In the argument on the motion for attorney’s fees, defendant’s attorney contended that plaintiff had represented himself throughout the proceeding. In response, plaintiff’s attorney stated, “Because Mr. Stein was able to present the petition to my satisfaction, and I didn’t think it was necessary for' me to say anything because everything resulted in a continuance; so, there was no need to argue any of the merits of the case.” The trial court denied the motion for attorney’s fees and costs.

Plaintiff argues that the trial court erred in refusing to grant him a hearing to determine attorney’s fees and costs incurred in enforcing the award. A review of the record, however, does not reveal that the trial court refused to grant plaintiff such a hearing. In fact, the record fails to disclose that plaintiff ever specifically requested a hearing. The trial court had before it the affidavit submitted by plaintiff’s attorney. If plaintiff wished to introduce evidence other than that presented in the affidavit, he should have informed the court and demonstrated what the evidence would show. In the absence of any such demonstration, we have no way of determining what the evidence would have been. Since plaintiff failed to request a hearing, he cannot now complain. Cf. La Salle National Bank v. Brodsky (1964), 51 Ill. App. 2d 260, 268, 201 N.E.2d 208, 212.

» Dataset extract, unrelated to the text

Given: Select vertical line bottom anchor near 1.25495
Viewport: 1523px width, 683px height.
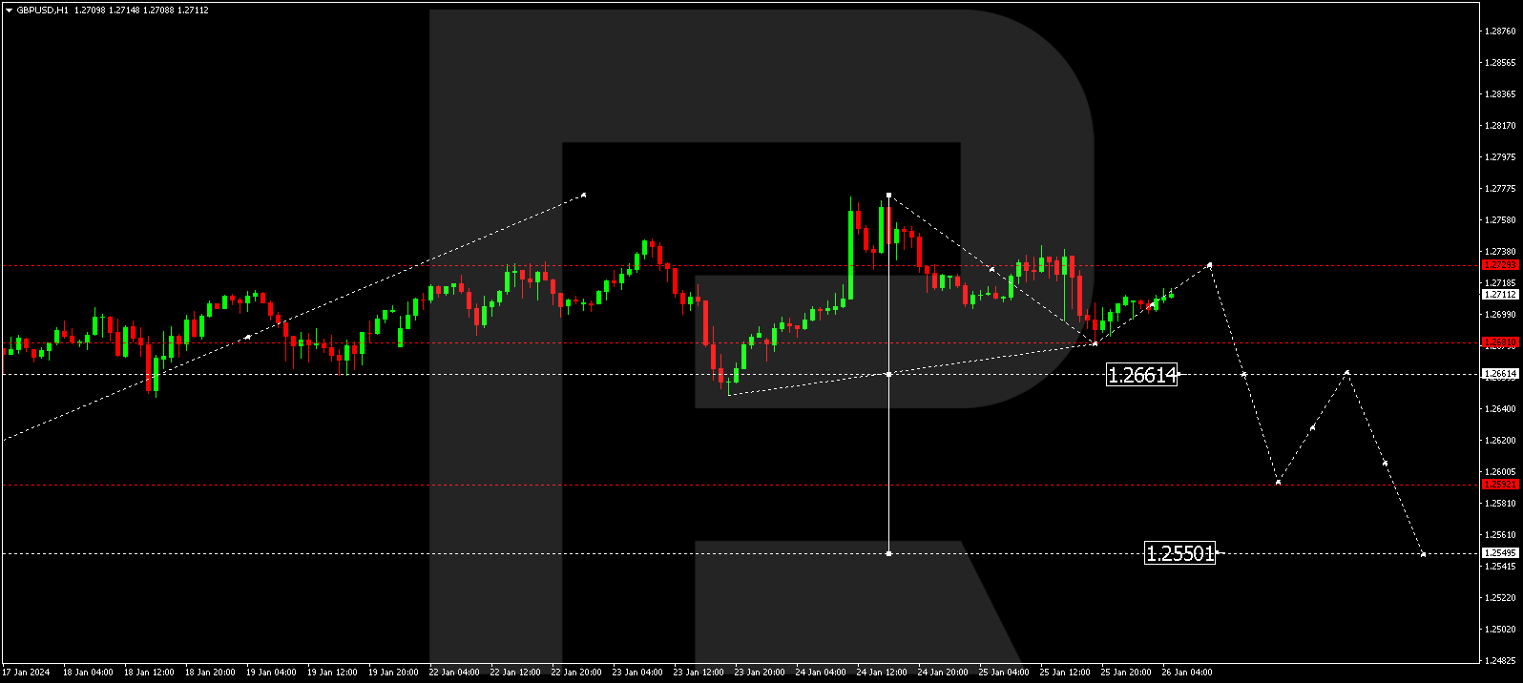Looking at the screenshot, I should (x=888, y=553).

The arbitration agreement in the instant case stated that enforcement of the award was to be as prescribed by the Uniform Arbitration Act. Section 14 of the Act provides that “[c]osts of the application and of the proceedings subsequent thereto, and disbursements may be awarded by the court as to the court seems just.” (Ill. Rev. Stat. 1977, ch. 10, par. 114.) Moreover, the question of attorney’s fees is a matter peculiarly within the province of the trial court (In re Estate of Saperstein (1974), 24 Ill. App. 3d 763, 772, 321 N.E.2d 328, 335), and absent a manifest abuse of discretion, the trial court’s decision will not be disturbed. Aluminum Coil Anodizing Corp. v. First National Bank & Trust Co. (1968), 64 Ill. App. 3d 256, 259, 381 N.E.2d 301, 303.

The trial court was in a better position to evaluate the attorney’s fees and costs allegedly incurred in this proceeding. (See Aluminum Coil, 64 Ill. App. 3d 256, 259, 381 N.E.2d at 303.) The court considered the affidavit submitted by plaintiff’s attorney, the arguments of counsel and the circumstances of the case. We find no abuse of discretion in the trial court’s conclusion. Consequently, there are no costs or reasonable attorney’s fees to be “included as an additional obligation” pursuant to paragraph 11 of the arbitration agreement.

*975Accordingly, the order of the trial court denying plaintiff s motion for attorney’s fees is affirmed.

Affirmed.

McGILLICUDDY, P. J., and McNAMARA, J., concur.